§ Items listed in a dataset:
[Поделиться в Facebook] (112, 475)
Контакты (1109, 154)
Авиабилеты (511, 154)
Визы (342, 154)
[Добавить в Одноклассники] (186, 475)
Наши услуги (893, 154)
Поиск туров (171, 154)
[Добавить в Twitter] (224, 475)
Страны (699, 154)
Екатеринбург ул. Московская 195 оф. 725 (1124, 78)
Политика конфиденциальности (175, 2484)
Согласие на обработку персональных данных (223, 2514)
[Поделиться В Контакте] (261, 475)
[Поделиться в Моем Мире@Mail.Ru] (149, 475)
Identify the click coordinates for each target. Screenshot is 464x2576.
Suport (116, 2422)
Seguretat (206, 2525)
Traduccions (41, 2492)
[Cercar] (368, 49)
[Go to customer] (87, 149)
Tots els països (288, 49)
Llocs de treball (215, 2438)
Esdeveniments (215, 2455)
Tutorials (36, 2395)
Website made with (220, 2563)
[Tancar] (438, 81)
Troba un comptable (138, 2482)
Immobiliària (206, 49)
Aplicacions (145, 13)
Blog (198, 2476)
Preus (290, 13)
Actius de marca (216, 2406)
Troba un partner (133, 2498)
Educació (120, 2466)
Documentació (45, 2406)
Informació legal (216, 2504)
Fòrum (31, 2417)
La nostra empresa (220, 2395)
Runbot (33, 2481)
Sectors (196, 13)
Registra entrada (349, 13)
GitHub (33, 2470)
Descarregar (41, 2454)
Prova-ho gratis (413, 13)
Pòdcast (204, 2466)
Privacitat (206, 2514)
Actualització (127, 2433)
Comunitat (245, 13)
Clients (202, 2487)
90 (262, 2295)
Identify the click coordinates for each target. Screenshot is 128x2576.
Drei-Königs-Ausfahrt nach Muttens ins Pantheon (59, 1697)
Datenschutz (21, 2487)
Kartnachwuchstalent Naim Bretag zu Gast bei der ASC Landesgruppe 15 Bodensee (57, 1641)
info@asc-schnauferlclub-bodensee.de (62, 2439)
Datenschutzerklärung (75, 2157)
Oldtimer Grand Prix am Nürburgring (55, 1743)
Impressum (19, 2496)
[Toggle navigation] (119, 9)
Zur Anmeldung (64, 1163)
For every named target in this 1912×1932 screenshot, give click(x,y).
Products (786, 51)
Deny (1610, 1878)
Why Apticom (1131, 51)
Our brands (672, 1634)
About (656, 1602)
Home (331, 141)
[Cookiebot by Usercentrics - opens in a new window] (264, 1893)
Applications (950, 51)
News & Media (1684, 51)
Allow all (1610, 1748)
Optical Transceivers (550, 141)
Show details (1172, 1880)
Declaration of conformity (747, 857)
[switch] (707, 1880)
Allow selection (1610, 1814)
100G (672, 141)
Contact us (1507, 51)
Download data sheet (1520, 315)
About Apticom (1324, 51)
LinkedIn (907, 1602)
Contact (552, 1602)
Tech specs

§ AIM OF THE EXERCISE: Reproduce the data exactly, omitting nothing.

§ RESPONSE BELOW:
[Поделиться в Facebook] (112, 475)
Контакты (1109, 154)
Авиабилеты (511, 154)
Визы (342, 154)
[Добавить в Одноклассники] (186, 475)
Наши услуги (893, 154)
Поиск туров (171, 154)
[Добавить в Twitter] (224, 475)
Страны (699, 154)
Екатеринбург ул. Московская 195 оф. 725 (1124, 78)
Политика конфиденциальности (175, 2484)
Согласие на обработку персональных данных (223, 2514)
[Поделиться В Контакте] (261, 475)
[Поделиться в Моем Мире@Mail.Ru] (149, 475)
Identify the click coordinates for each target. Screenshot is 464x2576.
Suport (116, 2422)
Seguretat (206, 2525)
Traduccions (41, 2492)
[Cercar] (368, 49)
[Go to customer] (87, 149)
Tots els països (288, 49)
Llocs de treball (215, 2438)
Esdeveniments (215, 2455)
Tutorials (36, 2395)
Website made with (220, 2563)
[Tancar] (438, 81)
Troba un comptable (138, 2482)
Immobiliària (206, 49)
Aplicacions (145, 13)
Blog (198, 2476)
Preus (290, 13)
Actius de marca (216, 2406)
Troba un partner (133, 2498)
Educació (120, 2466)
Documentació (45, 2406)
Informació legal (216, 2504)
Fòrum (31, 2417)
La nostra empresa (220, 2395)
Runbot (33, 2481)
Sectors (196, 13)
Registra entrada (349, 13)
GitHub (33, 2470)
Descarregar (41, 2454)
Prova-ho gratis (413, 13)
Pòdcast (204, 2466)
Privacitat (206, 2514)
Actualització (127, 2433)
Comunitat (245, 13)
Clients (202, 2487)
90 (262, 2295)
Identify the click coordinates for each target. Screenshot is 128x2576.
Drei-Königs-Ausfahrt nach Muttens ins Pantheon (59, 1697)
Datenschutz (21, 2487)
Kartnachwuchstalent Naim Bretag zu Gast bei der ASC Landesgruppe 15 Bodensee (57, 1641)
info@asc-schnauferlclub-bodensee.de (62, 2439)
Datenschutzerklärung (75, 2157)
Oldtimer Grand Prix am Nürburgring (55, 1743)
Impressum (19, 2496)
[Toggle navigation] (119, 9)
Zur Anmeldung (64, 1163)
For every named target in this 1912×1932 screenshot, give click(x,y).
Products (786, 51)
Deny (1610, 1878)
Why Apticom (1131, 51)
Our brands (672, 1634)
About (656, 1602)
Home (331, 141)
[Cookiebot by Usercentrics - opens in a new window] (264, 1893)
Applications (950, 51)
News & Media (1684, 51)
Allow all (1610, 1748)
Optical Transceivers (550, 141)
Show details (1172, 1880)
Declaration of conformity (747, 857)
[switch] (707, 1880)
Allow selection (1610, 1814)
100G (672, 141)
Contact us (1507, 51)
Download data sheet (1520, 315)
About Apticom (1324, 51)
LinkedIn (907, 1602)
Contact (552, 1602)
Tech specs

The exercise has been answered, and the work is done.